Por mi mente desfilan en un instante y se atropellan rápidas y fugaces unas tras otras las ideas. Recuerdo los esfuerzos realizados por el hombre tras la conquista del aire – único elemento no dominado hasta hoy– desde la leyenda ovídica de Icaro volando con su padre Dédalo rumbo a Sicilia: «si la tierra y las ondas nos cierran el paso, el cielo está abierto y por él nos iremos», utópico sueño, desvanecido bien pronto, al desprendérseles, con el calor del sol, las plumas pegadas con cera, de sus alas artificiales; los estudios sobre el vuelo de las aves de ese genio maravilloso y taumaturgo que se llama Leonardo Da Vinci; y mil infructuosas tentativas más realizadas en distintas épocas y por diversos procedimientos; los globos dirigibles de Montgolfier, precursores de los modernos dirigibles y zeppelines; las máquinas dirigibles con motor a vapor; los afortunados ensayos de los hermanos Wright y del brasileño Santos Dumont, ya en nuestros días, precipitándose cada vez más los éxitos, hasta llegar a la hazaña estupenda de Bleriot, atravesando el Canal de la Mancha.
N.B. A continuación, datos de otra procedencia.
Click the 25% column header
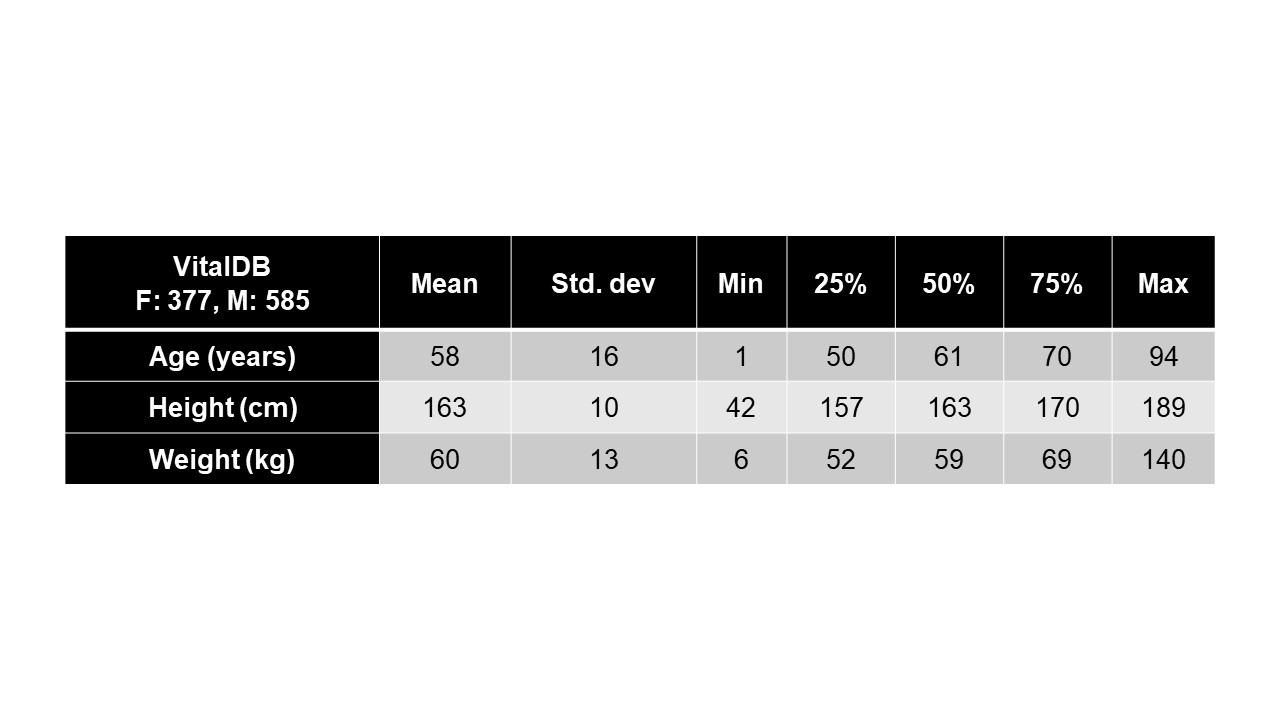This screenshot has width=1280, height=720. click(x=840, y=283)
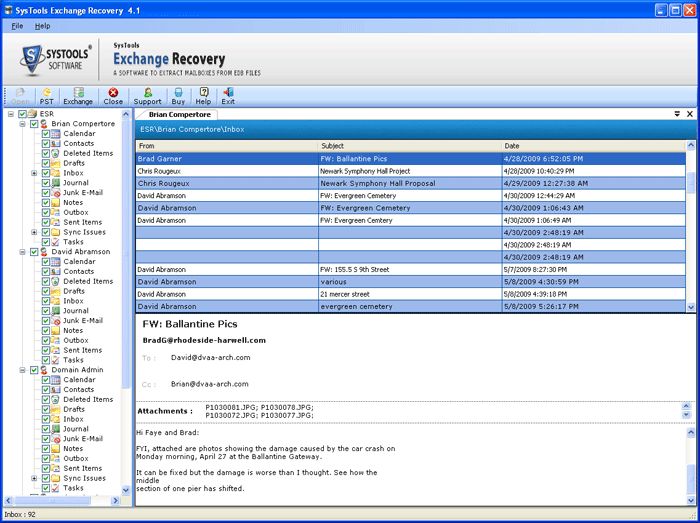
Task: Open Support from the toolbar
Action: pyautogui.click(x=147, y=96)
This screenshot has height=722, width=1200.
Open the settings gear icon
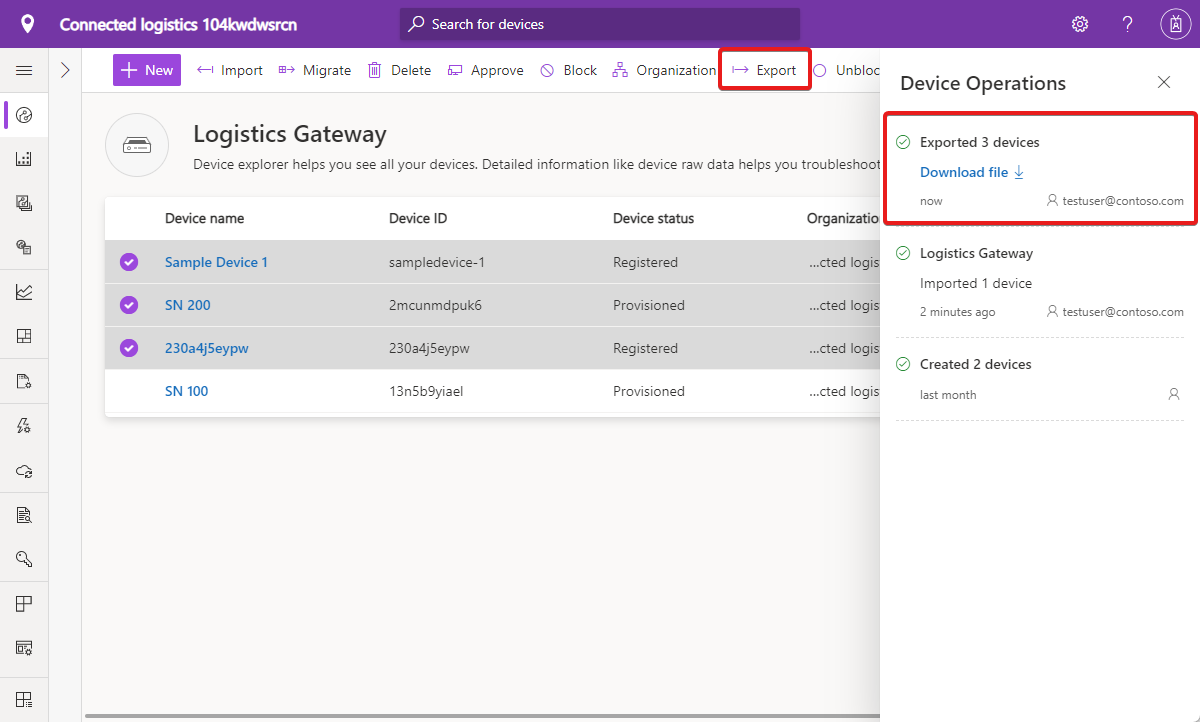point(1080,24)
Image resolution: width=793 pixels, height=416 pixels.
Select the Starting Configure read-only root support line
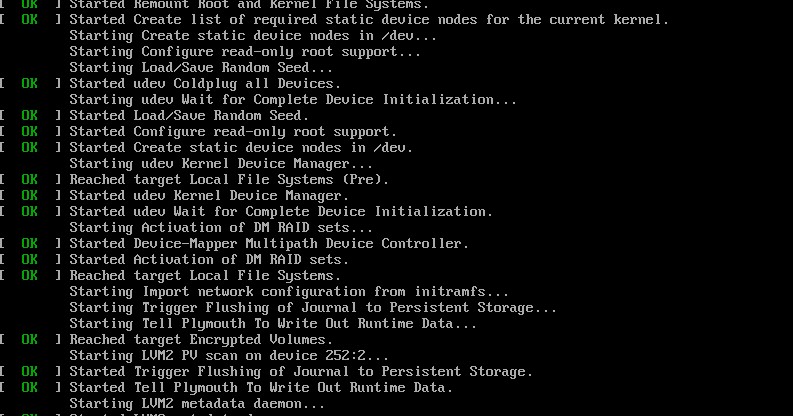coord(245,52)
Después, numerosos aviadores en Europa y América, asombran con sus progresos; se utiliza al aeroplano como máquina militar, destructora de vidas y símbolo de barbarie y de muerte, ¡oh contrasentidos del progreso y la civilización! Viene la paz, y las enseñanzas de la guerra se ponen entonces al servicio del comercio y de la industria. Así estamos hoy. ¿Qué sorpresas nos reservará el porvenir?
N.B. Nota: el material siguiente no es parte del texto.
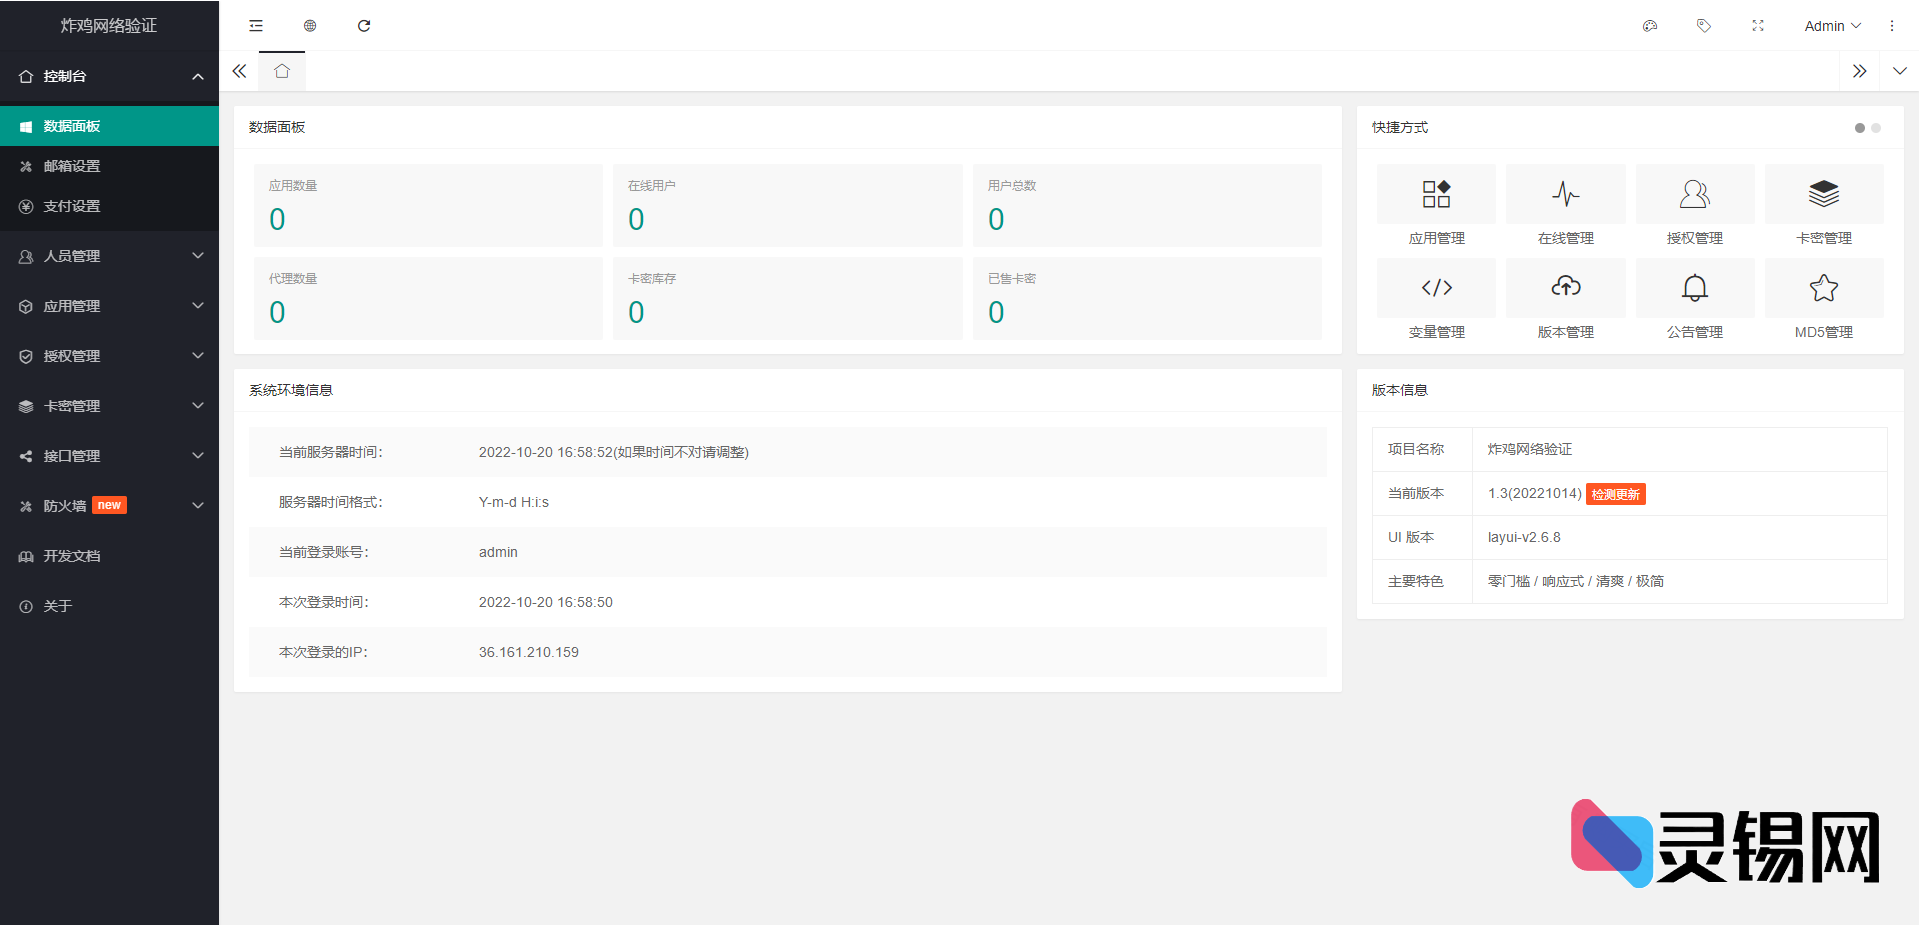This screenshot has height=925, width=1919.
Task: Open the 版本管理 cloud upload icon
Action: coord(1565,288)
Pensando inconscientemente en estas cosas, veo que hemos llegado a la altura de la Playa de Marianao. Viramos hacia La Habana. El sol, sepultándose lentamente tras el horizonte, lanza sus rayos que al refractarse en las nubes lejanas, semejan un incendio, un prodigioso incendio, en el que todos los colores del iris se mezclan, se confunden y se suceden y desvanecen. Comienza el reinado de las sombras. Las nubes, después de formar caprichosas figuras, unas se deshacen y descomponen, otras corren veloces hasta perderse.
Estamos sobre El Vedado. Volando a menos altura, unos ochocientos pies, el paisaje no es menos bello. Se ven las calles rectas y bien trazadas, y a uno y otro lado las casas y chalets, con la verde salpicadura de los jardines. Los tranvías, con sus luces encendidas ya, parecen luciérnagas que corrieran de uno a otro lado. El parque Maceo con la estatua del Titán, a manera de un pisapapel rematado en diminuto caballo. La blanca y ondulante cinta del Malecón surcada por automóviles, algo más pequeños que de juguete. El Prado, con sus tonos blanco y verde. A lo lejos, como queriendo inútilmente trepar hacia lo alto, la aguja del nuevo templo de los Jesuitas. Aquí y allá van encendiéndose las luces de las calles.
Volvemos hacia la bahía y, casi a ras de mar, nos internamos en ella recorriéndola, en incontables «virajes» entre los barcos anclados. Los marineros nos saludan, interrumpiendo un momento sus faenas. Varios submarinos reposan, junto a un barco de guerra, como gatitos a los que estuviera amamantando su madre.
Descendemos. La quilla del avión corta el agua, que al sentirse bruscamente acariciada, como mujer ardiente, a quien halaga la ruda y brutal posesión, le devuelve, lúbrica y gozosa, envuelta en la blanca espuma de sus ondas, sus besos sensuales y enervantes. Del avión, otra vez al anticuado guadaño, y... a tierra, a la ciudad.